CLIFFORD, Ont. — About 275 classic trucks rolled into Clifford, Ont.’s Rotary Park over the weekend and if they could talk, oh, the stories they could tell.
It was the sixth annual truck show hosted by the Great Lakes Truck Club and it brought together truck enthusiasts from all over Ontario and beyond. It was the biggest turnout yet for the event, easily surpassing last year’s display of 210 classic rigs, according to club president Chris Hall.
New this year was the International Harvester Corral, which housed a collection of classic Internationals, including several from Erb Transport and renowned collector George Tackaberry.
There was also a strong contingent of cabovers, something Hall said has become an emerging trend.
“There’s been a huge resurgence in the old trucks, and it’s really nice to see the younger generation getting into the older trucks,” Hall said. “Especially the cabovers. Cabovers in Ontario are making quite the comeback.”
One thing you won’t see at the Clifford Truck Show are modern slippery trucks.
“We don’t push aero trucks,” Hall said. “Anyone that comes out, you have to have an interest in trucking, and you need exposed air cleaners and exposed stacks to get through the gate here.”
Visitors, however, could walk the show for a mere $5 and hundreds did so over the weekend. To show a truck cost just $25.
There are no awards. No Best in Show. No cash prizes. No winners and losers. However, I just couldn’t help myself – I had to pick a favourite and highlight it here.
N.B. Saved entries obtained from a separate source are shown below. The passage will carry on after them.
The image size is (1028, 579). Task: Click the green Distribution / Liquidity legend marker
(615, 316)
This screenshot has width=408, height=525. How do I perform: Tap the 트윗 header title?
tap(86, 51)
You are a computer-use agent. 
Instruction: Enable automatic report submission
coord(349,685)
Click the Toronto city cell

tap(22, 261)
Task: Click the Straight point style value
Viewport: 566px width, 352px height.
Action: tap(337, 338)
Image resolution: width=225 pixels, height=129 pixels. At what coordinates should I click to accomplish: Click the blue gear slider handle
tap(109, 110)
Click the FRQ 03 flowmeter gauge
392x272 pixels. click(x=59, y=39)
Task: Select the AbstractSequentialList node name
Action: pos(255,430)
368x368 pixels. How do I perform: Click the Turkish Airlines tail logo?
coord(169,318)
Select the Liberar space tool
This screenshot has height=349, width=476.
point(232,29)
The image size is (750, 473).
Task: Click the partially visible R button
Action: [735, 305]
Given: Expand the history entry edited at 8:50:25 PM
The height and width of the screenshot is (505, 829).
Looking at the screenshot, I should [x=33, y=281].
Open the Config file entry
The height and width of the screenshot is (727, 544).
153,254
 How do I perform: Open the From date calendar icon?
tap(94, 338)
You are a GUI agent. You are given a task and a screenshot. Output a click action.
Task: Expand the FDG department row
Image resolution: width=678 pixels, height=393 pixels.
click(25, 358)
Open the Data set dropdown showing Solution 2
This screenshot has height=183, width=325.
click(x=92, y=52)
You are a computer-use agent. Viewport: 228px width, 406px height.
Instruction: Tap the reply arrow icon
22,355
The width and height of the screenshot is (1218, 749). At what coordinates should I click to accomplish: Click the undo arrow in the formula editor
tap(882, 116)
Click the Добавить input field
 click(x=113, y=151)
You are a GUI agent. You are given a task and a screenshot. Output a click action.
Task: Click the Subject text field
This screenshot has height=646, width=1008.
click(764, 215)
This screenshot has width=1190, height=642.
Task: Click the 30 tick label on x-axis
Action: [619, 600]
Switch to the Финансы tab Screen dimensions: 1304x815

The truck that caught my eye more than any other this year was Steve Constantin’s meticulously restored 1980 International Transtar.
I asked the Hamilton native to describe his truck for me. Here is his story, in his own words:
I bought this truck from Nebraska in 2007 and I’ve been working on it since. It’s basically done now, from top to bottom, inside and out. It was in reasonable shape when I got it. It has been totally gutted and put back together, but it was in good shape. That’s why I got it from Nebraska – no rust.
It’s got a Big Cam 1 400 Cummins, which I wanted, totally rebuilt. Eaton 13 overdrive transmission, totally rebuilt. Dana rear ends. It had 4.44s in it but I put in 3.73s. Basically, the interior is brand new.
The biggest thing was, in 1979-1980, the axle was forward 3.5 inches. From ’78 back they had it set back. I have a truck like that but I don’t like it so much. The 1980 is what I wanted because of the forward axle on it.
The thing runs beautifully – it’s just a great, beautiful truck.
Why International? I grew up basically right around the corner from the International Harvester truck garage in Hamilton on Burlington St. and started hanging around there at 10 years old. I got a part-time job washing the Scouts on the used truck lot and the mechanics let me hang around the shop at nighttime. The name on the back of the truck is ‘Duke,’ because there was a mechanic there, John van Goethem, who is service manager of Altruck in Hamilton now and he helped me out. That was his nickname, Duke.
The trailer is brand new. It’s a 1979, but it has never been used. I bought it four years ago in Virginia. I bought it off a coal miner’s son. His father made a lot of money and had a big collection in a warehouse of cars, antique furniture – and he had this trailer with a Kenworth cabover hooked up to it. The father passed away and everything got auctioned off. As soon as I saw it posted, I wired the son the money the next day.